Second, the conduct of these small wars has become increasingly asymmetric. The typical armed conflict today no longer pits like against like – field army v. field army or battle fleet v. battle fleet – and usually there is no longer even the theoretical prospect of a decisive outcome. In asymmetric conflicts, combatants employ violence indirectly. The aim is not to defeat but to intimidate and to terrorise, with women a favoured target and sexual assault often the weapon of choice. In what Münkler refers to as ‘the margins and the breaches of the former empires’, places of seemingly perpetual disorder, it is no longer possible even to say that such wars are conducted; rather, they conduct themselves, smouldering on indefinitely and frustrating even the best-equipped conventional forces. They end not when one army vanquishes its opposite number, but when one side gives up in despair or collapses from exhaustion.

Münkler’s perspective is hardly uplifting. But it offers the advantage of accurately reflecting contemporary reality. We can, of course, choose to disregard that reality and cling to the expectation that very soon now humankind will once and for all turn away from war or cleverly devise the technological means enabling us to tame it and make it do our bidding. But as with Bush’s insistence that by waging a global war on terror the United States will purge the world of tyranny and put an end to evil, such utopian expectations amount to an exercise in evasion.

It is one of the peculiarities of the age that Europeans and Americans alike have somehow lost their ability to see war as it really is. In the process, we have, from our vantage points on opposite sides of the Atlantic, traded illusions.
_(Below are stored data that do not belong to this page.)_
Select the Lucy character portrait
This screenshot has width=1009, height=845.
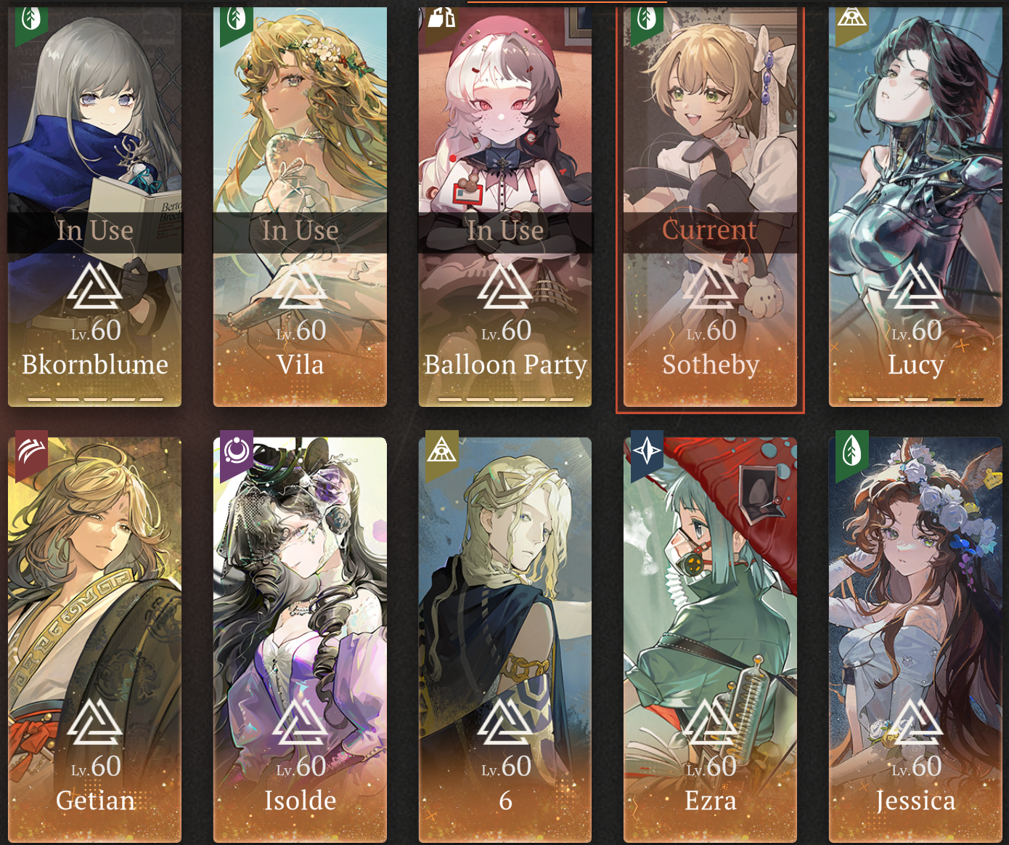click(x=915, y=207)
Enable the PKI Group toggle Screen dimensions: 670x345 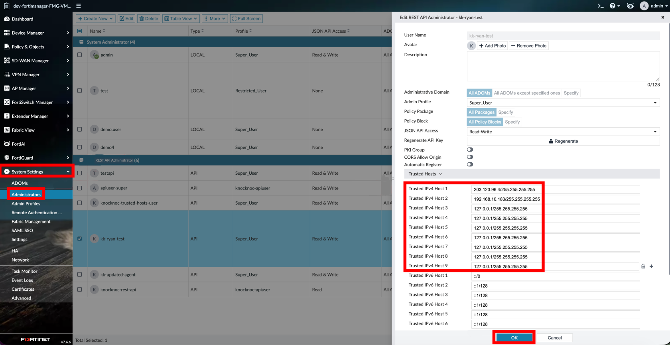point(470,150)
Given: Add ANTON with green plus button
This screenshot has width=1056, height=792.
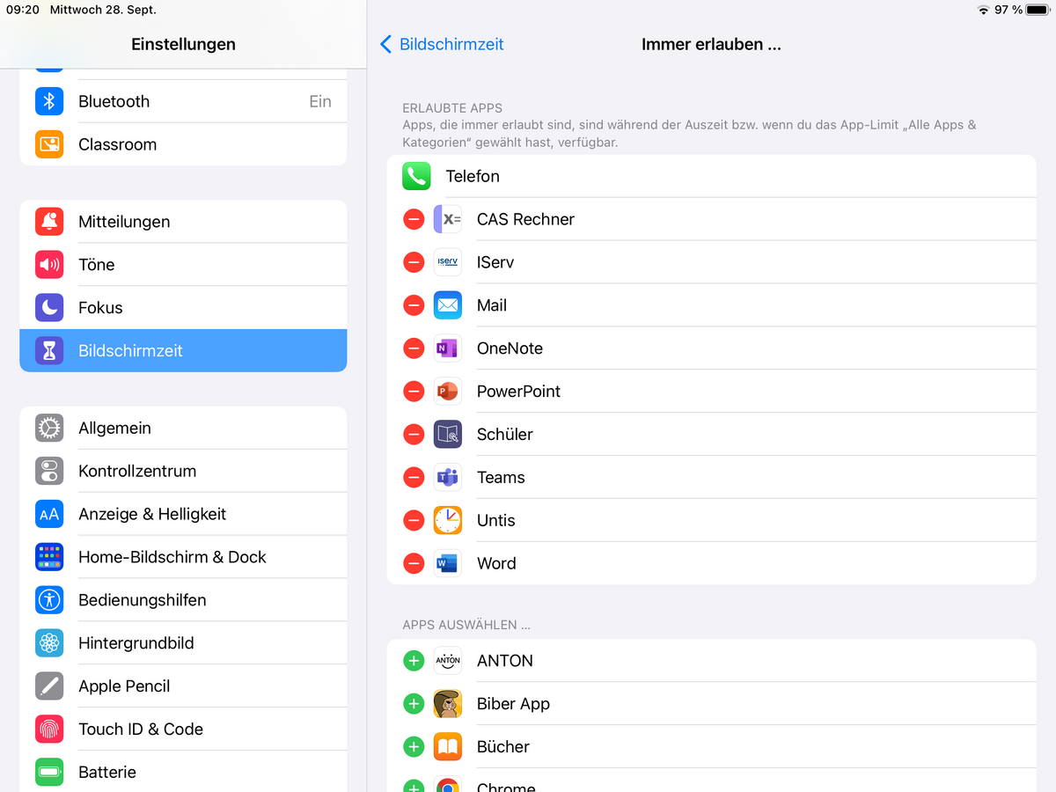Looking at the screenshot, I should click(x=414, y=661).
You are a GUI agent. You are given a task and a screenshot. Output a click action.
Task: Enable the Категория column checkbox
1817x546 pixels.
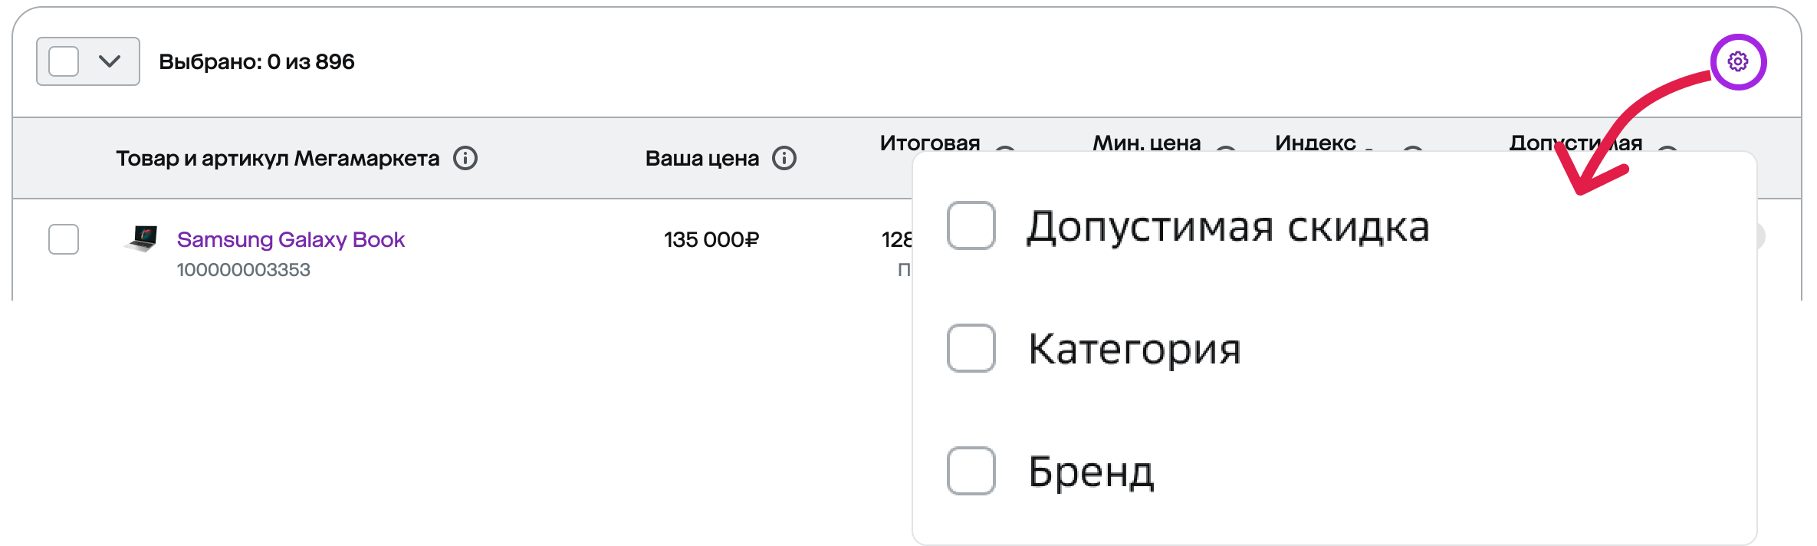click(971, 348)
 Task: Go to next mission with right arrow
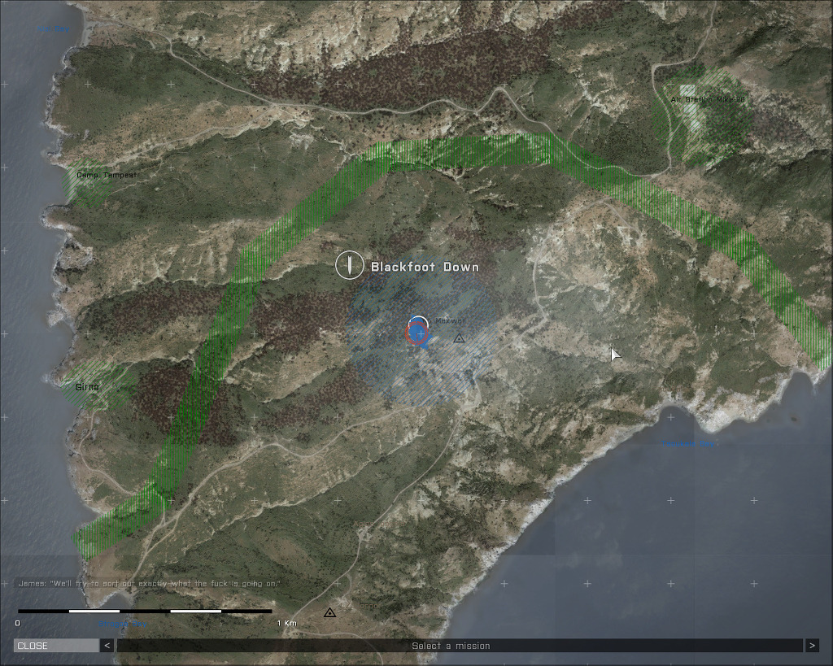click(811, 646)
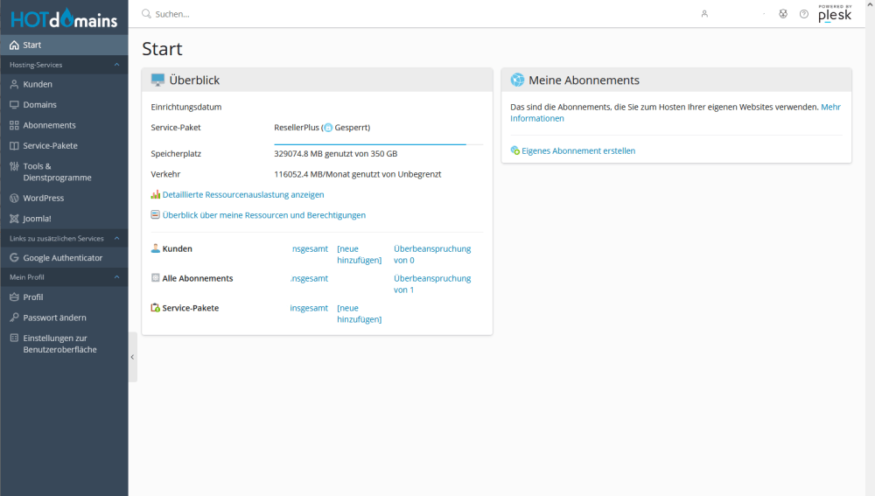Click the Plesk advisor mascot icon
This screenshot has height=496, width=875.
pyautogui.click(x=782, y=14)
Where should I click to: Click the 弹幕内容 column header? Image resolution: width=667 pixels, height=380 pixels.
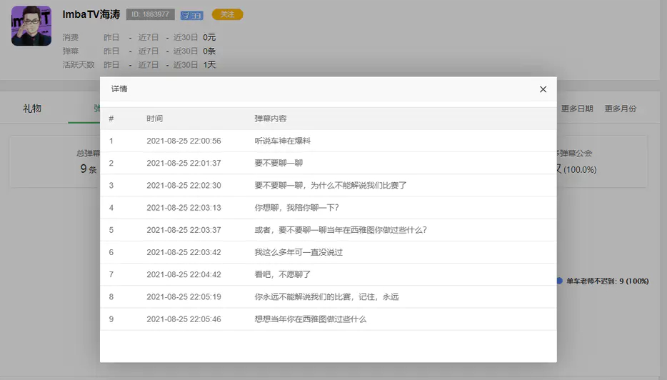[271, 119]
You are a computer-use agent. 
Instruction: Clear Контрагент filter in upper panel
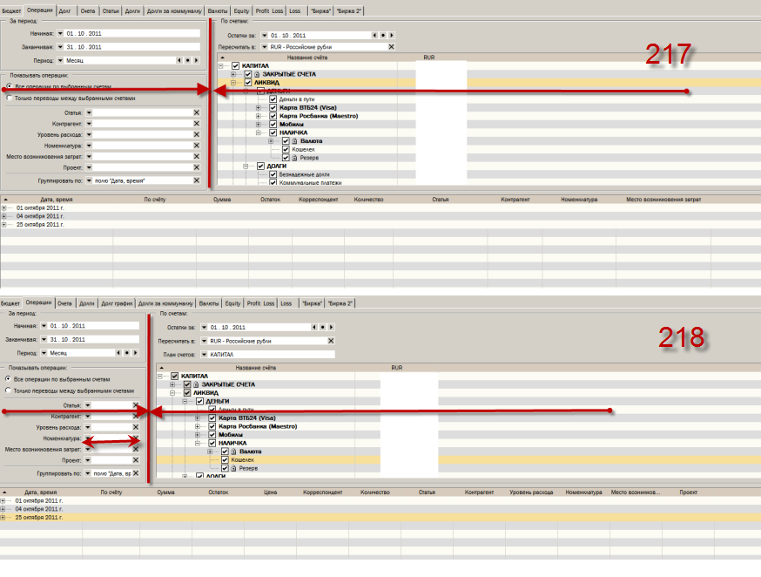point(196,125)
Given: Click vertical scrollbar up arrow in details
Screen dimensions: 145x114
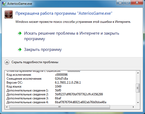Looking at the screenshot, I should (x=138, y=73).
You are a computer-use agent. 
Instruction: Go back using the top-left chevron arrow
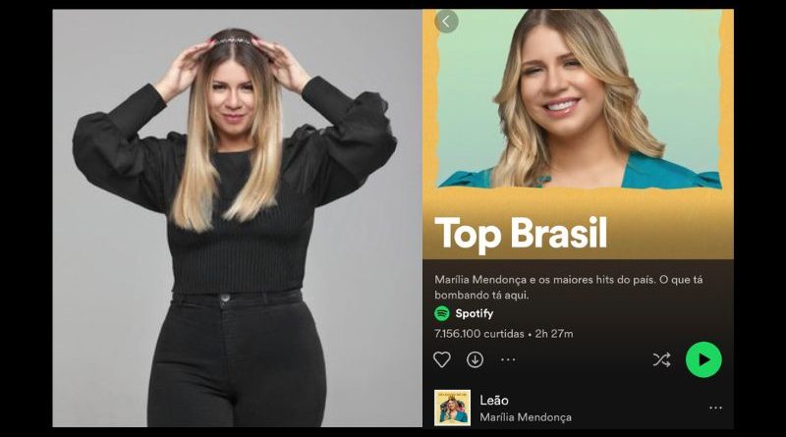(x=446, y=22)
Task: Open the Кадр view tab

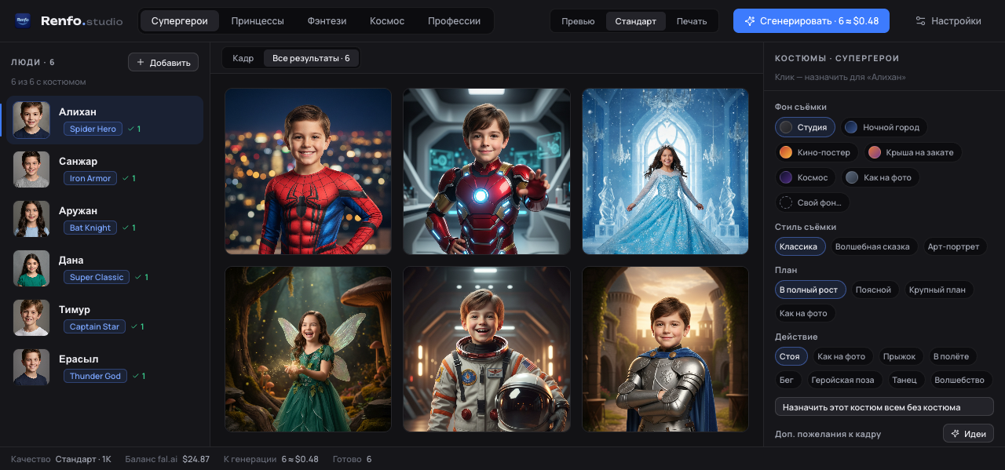Action: click(243, 58)
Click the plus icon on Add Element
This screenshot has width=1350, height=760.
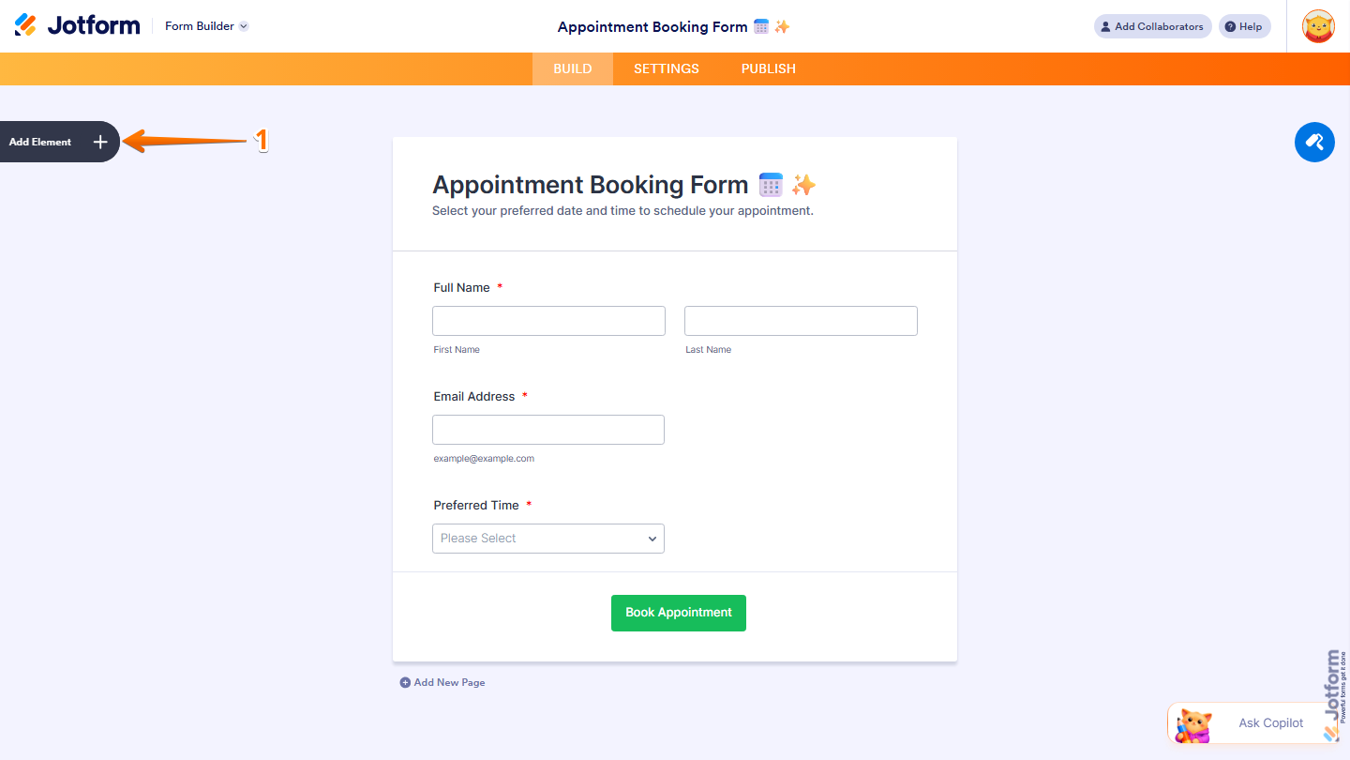[100, 142]
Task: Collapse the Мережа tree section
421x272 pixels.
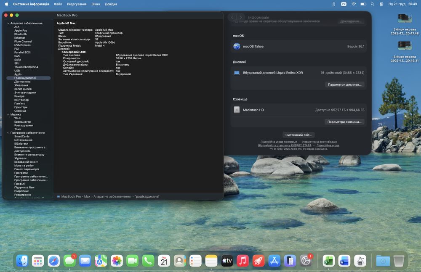Action: [x=8, y=114]
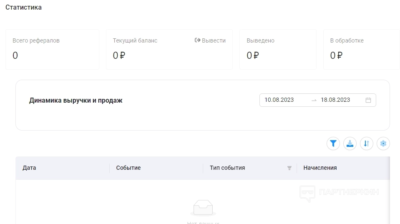The image size is (400, 224).
Task: Click the Текущий баланс label
Action: pos(135,40)
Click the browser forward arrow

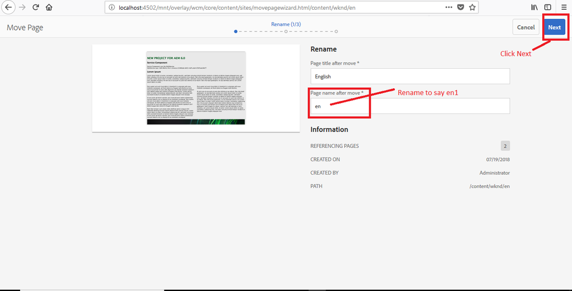[22, 7]
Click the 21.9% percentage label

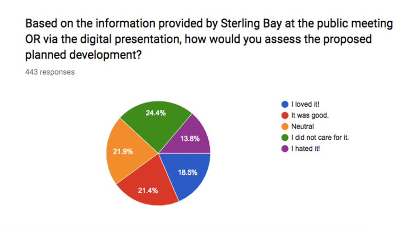click(123, 152)
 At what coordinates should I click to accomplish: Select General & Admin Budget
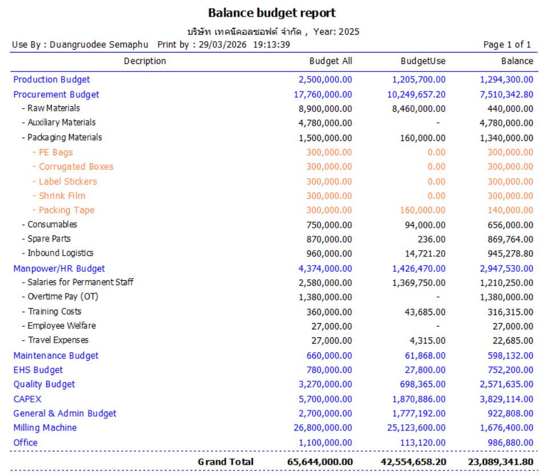(x=65, y=413)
Mainstream European thinking today reflects the profound scepticism about war and armies that until the 20th century was the conventional wisdom among Americans (though such convictions never stopped the United States from taking the sword to anyone impeding the republic’s march across North America). With the partial exception of the UK, Europe has become and seems destined to remain permanently debellicised.

Meanwhile, public opinion in the United States, with the successful conclusion of the Cold War seemingly affirming God’s intentions to extend the ‘American Century’ to the end of time, has embraced views that once found favour in imperial Germany and among Frenchmen eager to liberate Alsace-Lorraine: a tendency to romanticise soldiers, to entertain outsized expectations about the efficacy of force, and to see armed might as the paramount expression of national greatness. The American public has, at the very least, engaged in a sustained flirtation with militarism. The US today – especially in undertaking the Bush administration’s promised transformation of the greater Middle East – has chosen to play what Americans a hundred or more years ago disdainfully referred to as the ‘European Game’. Present-day Americans have managed to forget what their forebears once knew instinctively: that the game does not end happily.

Lost along the way, in Europe and the United States alike, has been a balanced appreciation of war’s role in history and of the inescapable, if problematic role of force as a component of statecraft. As a consequence, on both sides of the Atlantic, a dreamy absence of realism prevails, well-meaning Europeans with their heads in the sand, angry Americans with blood in their eyes.